Тут главные слова — «правота» и «личное».
Чувство правоты и как фронтовика, победителя, и как гражданина, и как поэта (вспомним мандельштамовское — «поэзия есть чувство правоты») могло заставить Слуцкого во время судилища над Пастернаком позабыть собственные горькие строки и связанные с ними переживания: «Я судил людей…». (Там ведь была строчка-заклинание: «Больше никого судить не буду!») Неужели именно так?
Или все-таки важнее «личное»? Нет-нет, совсем не то, чтобы он боялся потерять личные блага. Не та система ценностей. Просто с «личным» у него в то время, наконец, было все в порядке. И важнее (в том числе и поэтому) представлялось общественное. Собственно, как почти всегда почти у всех лучших представителей этого первого советского поколения. А в «Докторе Живаго» утверждалось как раз обратное. Чуть ли не главная мысль романа: личное — важнее! Поэт имеет право не участвовать в политике, в нескончаемой в России гражданской войне. Это Слуцкому не могло нравиться. Он считал своим долгом участвовать. Помогать общественному благу. Он, поэт жалости к людям, очень хотел гуманизации общества. Видел в «оттепели» начало этой гуманизации. А Пастернак, что, необходимая жертва? Возможно, он думал именно так. Но ошибался. И ошибка стала очевидной очень скоро.

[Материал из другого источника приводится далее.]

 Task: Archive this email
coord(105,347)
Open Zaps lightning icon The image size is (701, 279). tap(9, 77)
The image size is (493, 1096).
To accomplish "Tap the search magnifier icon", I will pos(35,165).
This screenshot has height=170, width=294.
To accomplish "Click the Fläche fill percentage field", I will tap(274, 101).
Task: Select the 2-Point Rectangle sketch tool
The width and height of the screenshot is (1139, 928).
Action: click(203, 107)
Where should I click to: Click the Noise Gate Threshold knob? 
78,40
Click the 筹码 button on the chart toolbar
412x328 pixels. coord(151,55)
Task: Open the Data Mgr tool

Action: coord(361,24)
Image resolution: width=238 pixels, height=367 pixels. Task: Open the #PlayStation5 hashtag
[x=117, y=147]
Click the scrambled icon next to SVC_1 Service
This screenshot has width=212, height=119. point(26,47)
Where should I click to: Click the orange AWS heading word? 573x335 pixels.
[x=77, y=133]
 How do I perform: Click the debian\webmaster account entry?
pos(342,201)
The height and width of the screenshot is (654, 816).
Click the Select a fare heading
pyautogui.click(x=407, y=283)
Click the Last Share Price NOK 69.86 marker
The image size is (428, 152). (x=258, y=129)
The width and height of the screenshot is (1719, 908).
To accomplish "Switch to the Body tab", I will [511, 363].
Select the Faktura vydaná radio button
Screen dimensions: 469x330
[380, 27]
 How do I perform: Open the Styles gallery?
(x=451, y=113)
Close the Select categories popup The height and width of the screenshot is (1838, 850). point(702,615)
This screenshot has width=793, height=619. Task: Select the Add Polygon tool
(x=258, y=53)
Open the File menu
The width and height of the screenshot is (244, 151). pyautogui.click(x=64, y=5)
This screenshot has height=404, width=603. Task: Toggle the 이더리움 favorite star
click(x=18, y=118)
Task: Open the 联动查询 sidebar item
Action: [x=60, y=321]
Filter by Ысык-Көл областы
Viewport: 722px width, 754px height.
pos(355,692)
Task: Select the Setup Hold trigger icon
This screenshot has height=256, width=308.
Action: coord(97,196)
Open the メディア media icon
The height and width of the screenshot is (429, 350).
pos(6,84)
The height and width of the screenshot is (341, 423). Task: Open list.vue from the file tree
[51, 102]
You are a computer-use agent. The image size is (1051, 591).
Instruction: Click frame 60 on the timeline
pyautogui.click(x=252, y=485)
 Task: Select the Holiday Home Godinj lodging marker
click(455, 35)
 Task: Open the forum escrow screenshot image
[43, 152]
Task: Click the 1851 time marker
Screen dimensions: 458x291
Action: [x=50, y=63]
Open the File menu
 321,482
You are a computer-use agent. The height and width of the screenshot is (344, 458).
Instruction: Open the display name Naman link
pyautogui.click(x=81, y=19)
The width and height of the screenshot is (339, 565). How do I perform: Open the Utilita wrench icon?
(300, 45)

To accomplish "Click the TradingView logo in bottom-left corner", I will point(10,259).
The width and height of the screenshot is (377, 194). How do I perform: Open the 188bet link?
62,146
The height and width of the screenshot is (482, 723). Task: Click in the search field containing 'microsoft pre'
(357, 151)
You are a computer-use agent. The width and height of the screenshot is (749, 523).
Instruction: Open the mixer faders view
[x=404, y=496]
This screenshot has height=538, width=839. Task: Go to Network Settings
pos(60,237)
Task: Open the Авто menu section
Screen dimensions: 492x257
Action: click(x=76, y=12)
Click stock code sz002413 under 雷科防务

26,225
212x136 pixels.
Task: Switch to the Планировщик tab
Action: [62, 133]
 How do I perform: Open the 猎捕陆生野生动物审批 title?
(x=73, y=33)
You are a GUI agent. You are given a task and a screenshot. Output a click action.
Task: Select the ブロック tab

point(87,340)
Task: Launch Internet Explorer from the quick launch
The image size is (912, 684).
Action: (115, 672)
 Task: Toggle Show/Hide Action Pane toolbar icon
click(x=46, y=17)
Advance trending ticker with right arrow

«Оттепель» закончилась. Россию снова подморозили. Это для Слуцкого стало ударом. Почти апокалипсическим.
Если бы не было в его жизни Тани, кто знает, выплыл ли бы Слуцкий после того крушения. Уже не советский бог, а совсем другой, настоящий, управлял его судьбой и оказался куда милостивее — подарил поэту семейное счастье, хотя и омраченное невозможностью иметь детей из-за болезни Татьяны Дашковской («У людей — дети, у нас — только кактусы»). Но отношения с Таней держали Слуцкого «на плаву». Впервые после детства он был не одинок. Он посвятил Дашковской свою книгу «Работа», где были, например, такие строчки: «Надо, чтоб было, куда пойти, / Надо, чтоб было, с кем не стесняться, / С кем на семейной карточке сняться, / Кому телеграмму отбить в пути…»
Потом эта, хотя и в полной мере разделенная, любовь, все равно обернется для поэта трагедией. Татьяна Дашковская заболеет неизлечимой болезнью: лимфогранулематоз. Слуцкий сделает все для того, чтобы ее спасти, вплоть до лечения в Париже. Но все безрезультатно — в феврале 1977-го Дашковской не станет. Слуцкий напишет огромное количество стихотворений за два с половиной месяца после смерти своей Тани и погрузится в глубокую медицинскую депрессию. Самойлову скажет: «Я написал двести стихотворений и сошел с ума». Самойлов не согласится с ним, определив состояние Бориса Абрамовича не как болезнь ума, а как болезнь души. Среди этих последних стихотворений Слуцкого большинство — о любви к Тане и своем одиночестве без нее. Среди них есть подлинные шедевры: «Каждое утро вставал и радовался, / как ты добра, как ты хороша…», «Мужья со своими делами, нервами, / чувством долга, чувством вины / должны умирать первыми, первыми, / вторыми они умирать не должны…» и еще немало. Любовная лирика лавинообразно настигла Слуцкого в самом конце творческой жизни.
После этих «двухсот стихотворений» он не написал ни строчки. Отказывался от встреч с не самыми близкими людьми (а иногда и с близкими), разговоров о литературе. Полежал в нескольких больницах. В «свет» выходил только на похороны старых друзей (я в последний раз видел его на похоронах Юрия Трифонова). Когда-то Слуцкий говорил своим семинаристам: «Давайте хоронить друг друга». От своих принципов, как известно, он никогда не отступал — даже во время болезни.
А болезнь длилась девять лет.
Последние годы прожил у брата, крупного специалиста по стрелковому оружию, Ефима Абрамовича, в Туле. Учил сына племянницы иностранным языкам. На телефонные звонки знакомых и почитателей отвечал отрывисто и лаконично: «Я болен. Ни с кем не общаюсь». Ушел из жизни 23 февраля 1986 года. Тогда еще это был День Советской армии. Многим дата его смерти показалась символичной с учетом фронтового прошлого, «майорства» и «комиссарства» Слуцкого.
Панихида состоялась в ритуальном зале крематория — ЦДЛ был занят под что-то более важное, с точки зрения писательских генералов. Плакал Самойлов. Горько щурился Вознесенский. Кому-то из многочисленных писательских вдов стало плохо… У многих возникло одно и то же острое ощущение, что хоронили тогда не только великого поэта, но и целую эпоху.